Sur le long terme… on est tous morts. Pourquoi vous n’avez pas envie de maximiser vos gains sur le long terme.

Sur le long terme… on est tous morts. Pourquoi vous n’avez pas envie de maximiser vos gains sur le long terme.

La théorie du poker postule que chaque joueur cherche à gagner le plus d’argent possible sur le long terme. Et donc, que chaque joueur doit jouer le coup qui maximise son espérance de gain. Nous allons voir que c’est (souvent) faux.

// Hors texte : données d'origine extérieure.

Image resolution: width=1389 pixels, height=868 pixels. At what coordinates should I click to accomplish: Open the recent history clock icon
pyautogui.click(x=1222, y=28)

Les limites de l’espérance de gain

Le but de toute théorie des jeux est de trouver quel est le comportement optimal d’un joueur en situation de pari. Pour cela, il faut d’abord savoir ce que veut le joueur. Certains d'entre vous pensent peut-être connaître la réponse : " avoir la plus grande espérance de gain".

L’espérance de gain d’une expérience est la limite de la moyenne des résultats, quand on répète cette expérience à l’infini. Notion développée au XVIIème siècle, l’espérance de gain a longtemps été perçue comme la recette miracle pour évaluer un pari ou un jeu. On calcule notre espérance, si elle est positive, on prend le pari, si elle est négative, on le refuse. Facile et évident. Sauf que…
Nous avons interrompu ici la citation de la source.